A denuncia salienta que o próprio parecer jurídico no 625/2020-
CONJUR identificou, ainda que timidamente, que precisaria ser adicionada
pesquisa de preços em sistema de compras públicas (SIMAS, no caso). Não
obstante as irregularidades apontadas no parecer jurídico, o Delegado Geral
deixou de corrigi-las e ratificou a contratação, sem encaminhar antes ao controle interno, de modo
que, no mesmo dia, 30.03.2020, ainda assinou o contrato com os procuradores
legais da fornecedora, bem como autorizou o empenho dos valores da contratação.
De modo que só no dia 23.04.2020, quase um mês após a contratação
- que tramitou com extrema velocidade (4 dias) – os autos foram encaminhados o
setor de Controle Interno da Polícia Civil, quando foi produzido despacho
inócuo, por não haver mais o que ser corrigido.

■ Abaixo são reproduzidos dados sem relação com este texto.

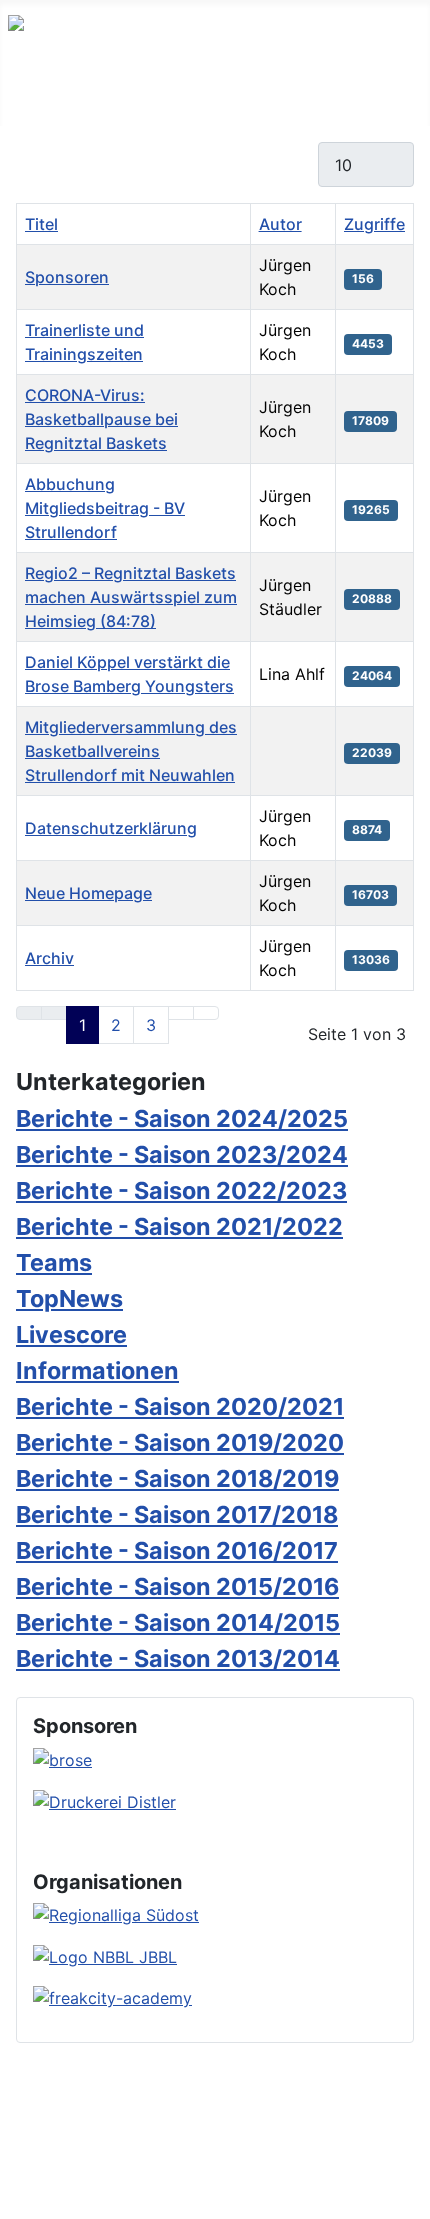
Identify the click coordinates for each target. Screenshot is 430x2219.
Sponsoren (67, 277)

Frisando a inexistência de propagação de casos de COVID-19 no Pará
no mês de março - a própria Sespa
informou oficialmente 21 casos
confirmados em 30.03.2020 -, além do que a Polícia Civil recebeu 600
litros de álcool em gel, em decorrência de decisão judicial da lavra do juiz
Carlos Magno Gomes de Oliveira, da 3a Vara Criminal de Ananindeua, nos autos do
processo no 0002885-07.2020.814.0006, no dia 25 de março de 2020 - no exato
momento em que se realizava a compra denunciada - os quais poderiam ser
distribuídos nas trinta e cinco Delegacias da zona metropolitana de Belém,
cujos servidores estavam mais expostos à contaminação, o que seria suficiente
para dar tempo para licitação, o promotor Daniel Azevedo afirma ser mais um
fator que afasta a alegação de urgência na contratação com valores
exorbitantes.
Ao fim de 263 páginas, o MP requereu afastamento do cargo público
e indisponibilidade de bens, quebra de sigilo bancário, busca e apreensão de
aparelho celular e proibição de os envolvidos contratarem com o poder público.